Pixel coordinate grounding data

-----

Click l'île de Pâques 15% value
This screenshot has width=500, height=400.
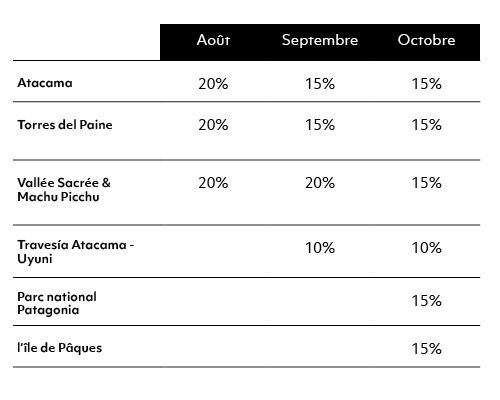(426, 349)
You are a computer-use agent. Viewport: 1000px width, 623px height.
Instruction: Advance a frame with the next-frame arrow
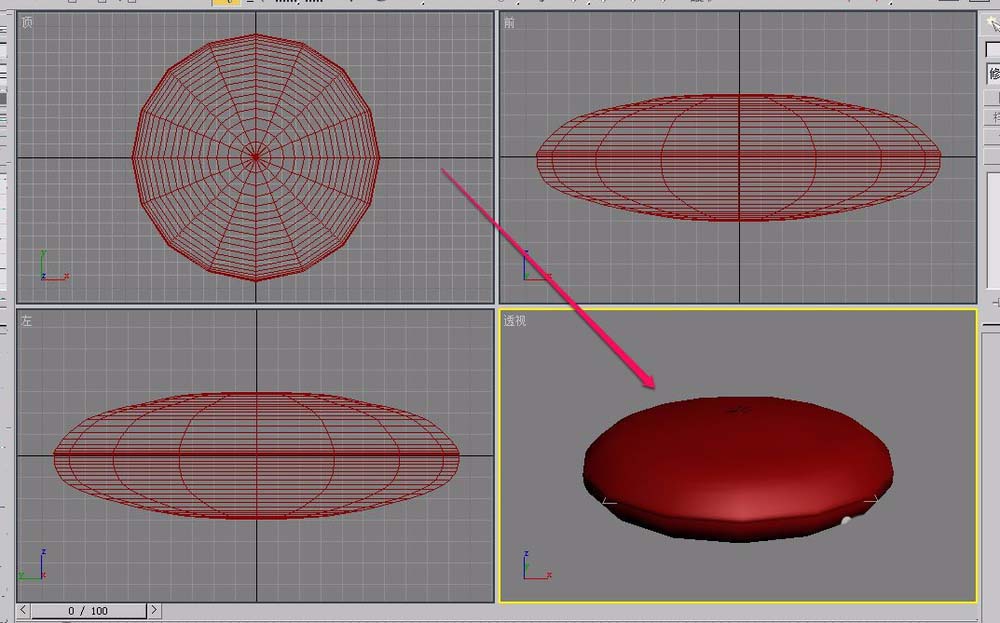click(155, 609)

-----

--- Work request ---
The data above should be repeated exactly, minus any pictures.

--- Result below ---
Click l'île de Pâques 15% value
This screenshot has width=500, height=400.
(426, 349)
You are a computer-use agent. Viewport: 1000px width, 623px height.
Instruction: Advance a frame with the next-frame arrow
click(155, 609)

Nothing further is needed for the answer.